Однако именно в этом и состояла хитрость Октавиана: он хотел поймать царицу в ловушку ее собственной гордости, ее презрения. Ибо, игнорируя слух, пришедший из Рима, Клеопатра тем самым признавала, что она именно такова, какой ее рисует этот слух: владычица, которая без ума от самой себя, опьяненная собственным высокомерием, спесивая до такой степени, что отказывается признавать очевидное превосходство Волчицы над всеми народами ойкумены.
Так из-за одного лишь молчания царицы Октавиан получил решающее преимущество; и, незаметно для нее самой, стал подводить ее к тому, что было ему нужно: к войне, в которой надеялся нанести окончательное поражение и ей, и своему сопернику.
* * *
Это сразу же понял Антоний, когда в начале осени вернулся к Клеопатре, возобновив свой союз с мидийским царем и завершив усмирение Армении. Обнаружив, до какой степени разрослись слухи, и, очевидно, раздраженный их подлым характером, он решил нанести ответный удар и отправил Октавиану письмо, исполненное редкостной ярости и настолько злое, что оно — исключительный случай! — бережно хранилось последующими поколениями и дошло до наших дней.
По прошествии двух тысяч лет нас все еще поражает его полная раскованность, но никаких сомнений в подлинности этого документа нет. Впрочем, Антоний никогда не стеснялся прямо говорить то, что думает. «С чего ты озлобился? — грубо обращается он ко второму владыке мира. — Оттого, что я живу с царицей? Но она моя жена, и не со вчерашнего дня, а уже девять лет. А ты как будто живешь с одной Друзиллой? Будь мне неладно, если ты, пока читаешь это письмо, не переспал со своей Тертуллой, или Терентиллой, или Руфиллой, или Сальвией Титизенией, или со всеми сразу, — да и не все ли равно в конце концов, где и с кем ты путаешься?»[104]

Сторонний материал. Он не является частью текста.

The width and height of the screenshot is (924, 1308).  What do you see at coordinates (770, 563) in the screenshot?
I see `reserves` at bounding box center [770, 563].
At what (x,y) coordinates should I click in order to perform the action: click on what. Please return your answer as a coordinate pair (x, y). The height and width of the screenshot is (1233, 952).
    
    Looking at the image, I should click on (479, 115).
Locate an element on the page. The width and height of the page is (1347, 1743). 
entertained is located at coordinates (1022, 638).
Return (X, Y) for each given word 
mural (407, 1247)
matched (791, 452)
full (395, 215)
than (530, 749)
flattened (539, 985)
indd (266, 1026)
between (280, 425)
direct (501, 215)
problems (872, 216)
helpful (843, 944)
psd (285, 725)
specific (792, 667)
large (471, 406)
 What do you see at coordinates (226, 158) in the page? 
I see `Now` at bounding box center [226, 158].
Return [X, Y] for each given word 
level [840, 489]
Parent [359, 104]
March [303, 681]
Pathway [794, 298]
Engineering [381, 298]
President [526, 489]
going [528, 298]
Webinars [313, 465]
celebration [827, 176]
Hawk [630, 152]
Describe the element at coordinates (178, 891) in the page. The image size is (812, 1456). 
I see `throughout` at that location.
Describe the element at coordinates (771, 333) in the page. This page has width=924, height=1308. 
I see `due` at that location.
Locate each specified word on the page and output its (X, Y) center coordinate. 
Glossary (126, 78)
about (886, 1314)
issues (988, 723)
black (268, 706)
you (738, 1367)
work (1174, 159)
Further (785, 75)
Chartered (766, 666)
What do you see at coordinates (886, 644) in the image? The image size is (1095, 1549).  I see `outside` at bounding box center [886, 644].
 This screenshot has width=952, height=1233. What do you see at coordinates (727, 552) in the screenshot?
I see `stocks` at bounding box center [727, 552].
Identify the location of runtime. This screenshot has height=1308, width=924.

Атака должна была сильно уязвить соперника: Антоний напоминает здесь о Ливии Друзилле, которую Октавиан соблазнил шесть лет назад, когда эта молодая женщина была замужем за другим и ходила на шестом месяце беременности. Октавиан женился на ней, потом постоянно ей изменял; но Ливия, которая была так же умна и амбициозна, как и ее муж, закрывала на это глаза и виртуозно играла роль матроны стародавних времен — занималась домашним хозяйством, прядением и ткачеством, была живым примером возвращения к древним традициям, к легендарным обычаям предков и к их нравственным нормам, которые Октавиан намеревался возродить в римском обществе (и которые сам не соблюдал — по крайней мере в том, что касалось его любовных похождений).
Таким образом, Ливия была одним из главных политических козырей Октавиана. И он почувствовал себя задетым за живое; а Антоний, как только это понял, уже не оставлял в покое больное место своего врага; видимо, той же зимой — которую он провел в Эфесе, вместе с Клеопатрой, — Антоний написал направленный против Октавиана памфлет «О моем пьянстве».
Попытался ли он объяснить в этом сочинении то, что не смогла или не захотела объяснить Клеопатра: мистический и философский аспекты своего культа Диониса? Или же просто ответил — в саркастическом тоне и свободно употребляя непристойные словечки — на те клеветнические обвинения, которыми на протяжении многих месяцев осыпал его Октавиан? Мы никогда этого не узнаем, ибо текст памфлета не сохранился — несомненно, потому, что, одержав победу, Октавиан приказал его уничтожить. Как бы то ни было, скорее всего, именно находясь в Эфесе, Антоний решил наносить своему шурину такие же низкие удары, какие сам от него получал.